*PROBLEMS TO WORK ON*.
A) In the article on zombie flies, reproduce the passage starting at "The European honey" and ending at "to their colony.", with no changes.
B) According to the article on zombie flies, in what year did John Hafernik first see the zombie bees?

----- EXCERPT -----

Zombie flies attacking Eurpoean honey bee

Killer flies are attacking European honey bees, leaving them crawling blindly in circles, wandering away from their hives.
Killer flies are attacking European honey bees, leaving them crawling blindly in circles, wandering away from their hives.

The European honey bee is being attacked by the Apocephalus borealis, also known as the “zombie fly.” 

The killer flies pierce the bees’ abdomens to deposit their eggs, which hatch inside the bees and destroy their brains. The flies then split apart the bees’ heads and bodies, and fly out of the bees. In the weeks between egg deposit and when the mature flies exit the bees, the bees essentially are zombies, crawling blindly in circles, flying away from their hives at night and not going back to their colony.

John Hafernik, a biology professor from San Francisco State University, first saw the zombie bees in 2008 on the West Coast; however, the bees reportedly have been seen recently in New York.

Since he first spotted the bees, Hafernik and several colleagues have founded ZomBee Watch in 2012 to track the zombie fly.  

“We’re not making a case that this is the doomsday bug for bees,” Hafernik said. “But it’s certainly an interesting situation where we have a parasite that seems to affect the behavior of bees and has them essentially abandoning their hives.”

Scientists remain unsure if zombie bees are linked to Colony Collapse Disorder (CCD), a syndrome that makes entire colonies fail after the loss of adult worker bees.

----- SUPPLIED MATERIAL -----

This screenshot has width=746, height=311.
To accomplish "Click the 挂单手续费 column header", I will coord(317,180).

-----
----- SUPPLIED MATERIAL -----

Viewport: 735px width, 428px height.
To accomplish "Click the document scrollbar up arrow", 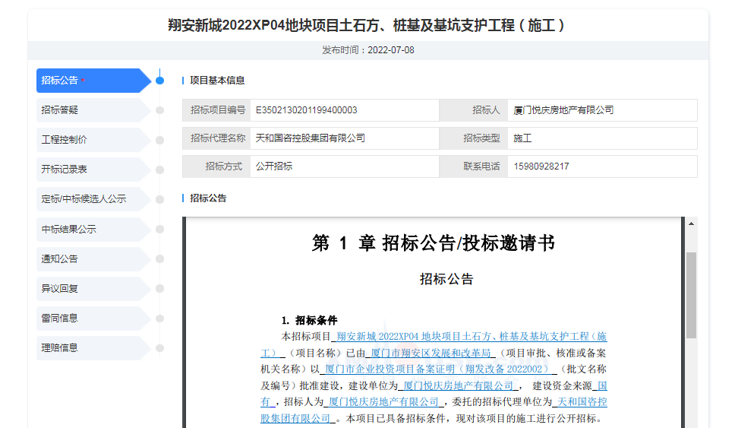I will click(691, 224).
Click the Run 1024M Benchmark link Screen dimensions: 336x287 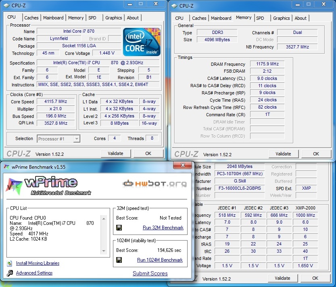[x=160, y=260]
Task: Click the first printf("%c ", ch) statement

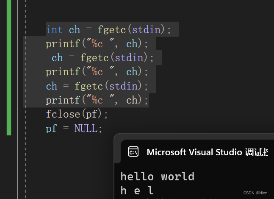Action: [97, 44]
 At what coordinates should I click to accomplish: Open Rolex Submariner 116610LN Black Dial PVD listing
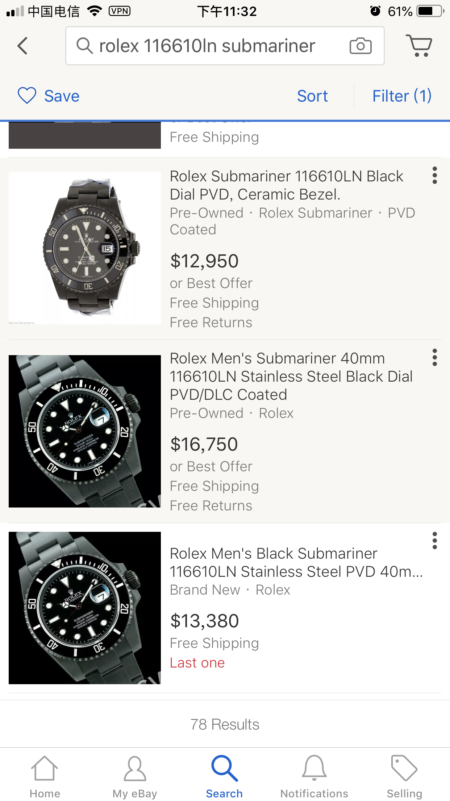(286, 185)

-----
----- SUPPLIED MATERIAL -----

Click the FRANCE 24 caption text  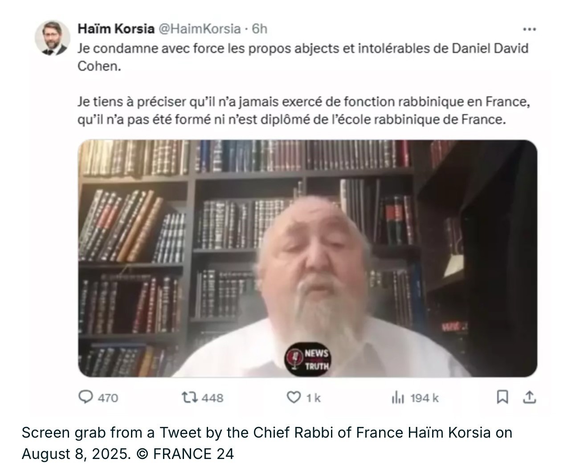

-----

*RESPONSES IN ORDER*.
A)
The European honey bee is being attacked by the Apocephalus borealis, also known as the “zombie fly.” 

The killer flies pierce the bees’ abdomens to deposit their eggs, which hatch inside the bees and destroy their brains. The flies then split apart the bees’ heads and bodies, and fly out of the bees. In the weeks between egg deposit and when the mature flies exit the bees, the bees essentially are zombies, crawling blindly in circles, flying away from their hives at night and not going back to their colony.

B) 2008